Understanding the art of surveillance – both detecting it and performing it when necessary – is importance to our continued well-being.

Physical surveillance, the art and science of following people around, logging their activities and catching them in some interesting act is an important subject for any member of a political resistance in a police state to understand. Being able to spot surveillance while it is being conducted is a vital life skill. It might be that a private investigator just wants to photograph an unfaithful spouse meeting their lover and the spouse has a vested interest in not being caught out. But surveillance, however brief, always precedes an attack - even if the attack is simply being served divorce papers. And the types of attack can take many other forms: robbery; rape; murder; burglary; terrorist assault; assassination; and yes, even a law enforcement arrest. Every single one of these follows the same type of operational cycle:

i. Target selection, including surveillance

ii. Information Gathering, mostly through surveillance

iii. Planning and Rehearsal, while continuing surveillance

iv. Deployment to the attack/incident site, with real time surveillance

v. Attack/incident

vi. Escape/get home safe

All of the above can happen in the blink of an eye as the criminal sizes up the female absorbed in her mobile phone and ear buds as she walks down the shopping street. But the predator is absolutely gathering information and sizing up his prey for a period of time to ensure he has made a good decision for an easy score on someone much weaker whom he can dominate.

Equally, history shows that surveillance may be conducted over a period of weeks, months or even years. Video tapes recovered in Afghanistan showed Al Qaeda had conducted surveillance over several years on western military targets in Singapore. And European terror groups such as Germany's Red Army Faction and Greece's 17 November spent weeks and weeks putting together kidnap and assassination operations against high level targets. In their attack in 1989 against the head of the Deutsche Bank, Red Army Faction (also known as the Baader-Meinhof gang) had the concealed command wire for a roadside bomb pulled up one month beforehand by a local worker but no-one thought anything of it at the time. The gang simply reconfirmed the pattern of life surveillance on the target and replanted the wire.

As we have previously discussed, defense against a street attack relies on tuned Situational Awareness to see it before it comes. It is equally applicable to any hostile act. Situational Awareness is the foundation of surveillance detection and vice versa. You must be plugged into your surroundings with as little distraction as possible for as long as possible.

The earlier you can identify surveillance activity against you, the more options you have and the greater your chances of living to fight another day.

No doubt some of the political prisoners from the 06 January 2021 DC Capitol trespass could have benefited from having surveillance detection skills. Ditto the hapless stooges who got entrapped by the FBI in the fake Michigan Governor Whitmer kidnap case. Or the members of the Oathkeepers who were close to its false flag founder. Or any parents protesting about Critical Race Theory at their local school board meeting who now have to contend with the threat of the FBI being just around the corner.

One of the very best ways to teach someone how to identify surveillance is to train them to be part of a surveillance team and give them the experience of following people around. After a while, a good surveillance operator will instinctively know where and how any surveillance adversary would position themselves in any given situation and will be attuned to the mannerisms and actions which give their game away. Alas, building and running a surveillance team in itself is a major, expensive undertaking and requires a lot of practice to become competent. It is not very practical for most people, though it can be illuminating for you (and a few friends) to try to follow a target (preferably someone who is briefed and playing along) one day to get even a little bit of a taste of how difficult it can be. Taking such an experience and trying to think from then on like an enemy surveillance team is very helpful.

→ Information supplied
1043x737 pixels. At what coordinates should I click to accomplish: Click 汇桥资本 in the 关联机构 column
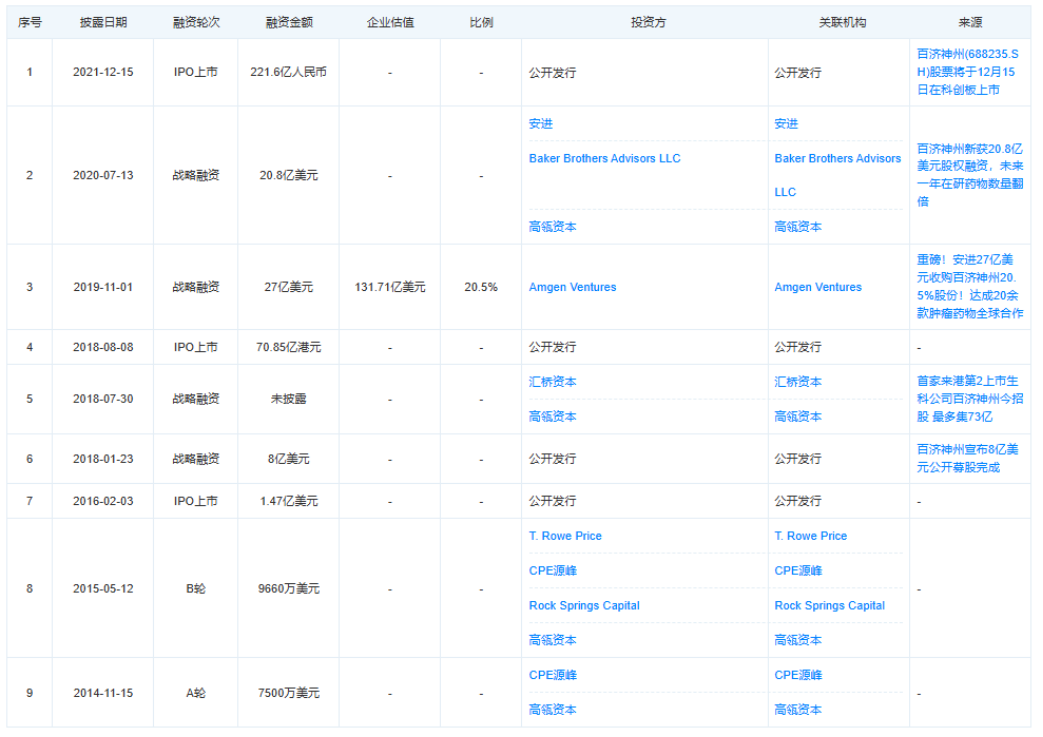pos(798,382)
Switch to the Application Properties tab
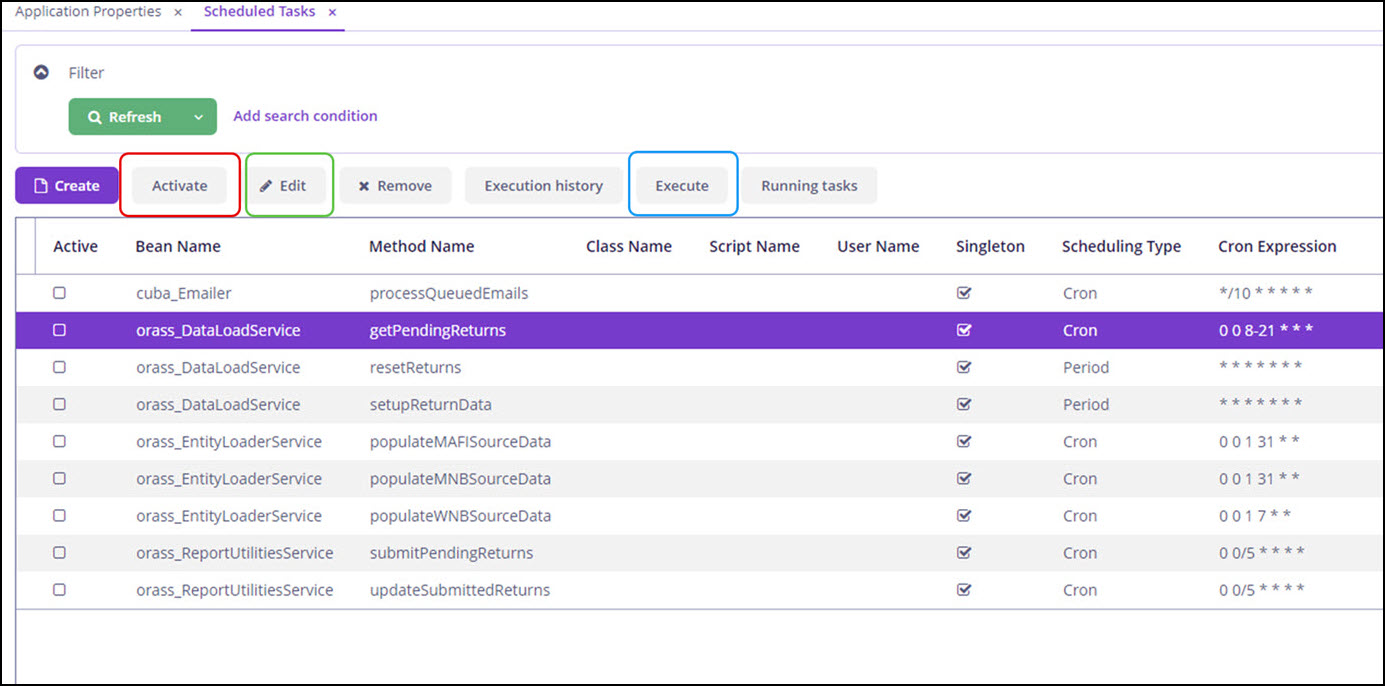The image size is (1385, 686). point(88,12)
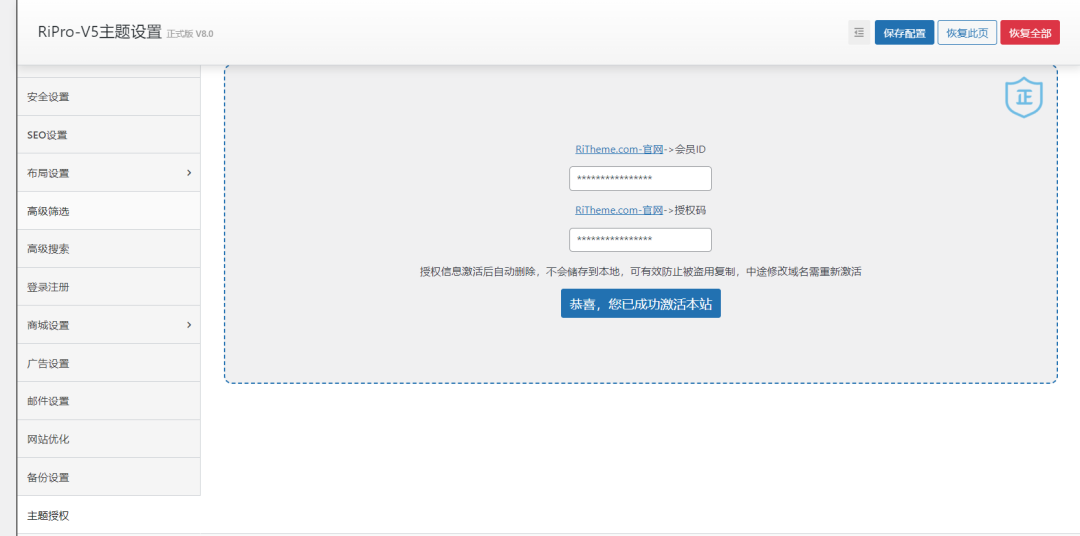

→ What is being asked
Please restate the passage of the surveillance text above that begins with the words containing "As we have previously" and ends with "long as possible.", putting "threat" in place of "hostile act".

→ Answer for this exercise
As we have previously discussed, defense against a street attack relies on tuned Situational Awareness to see it before it comes. It is equally applicable to any threat. Situational Awareness is the foundation of surveillance detection and vice versa. You must be plugged into your surroundings with as little distraction as possible for as long as possible.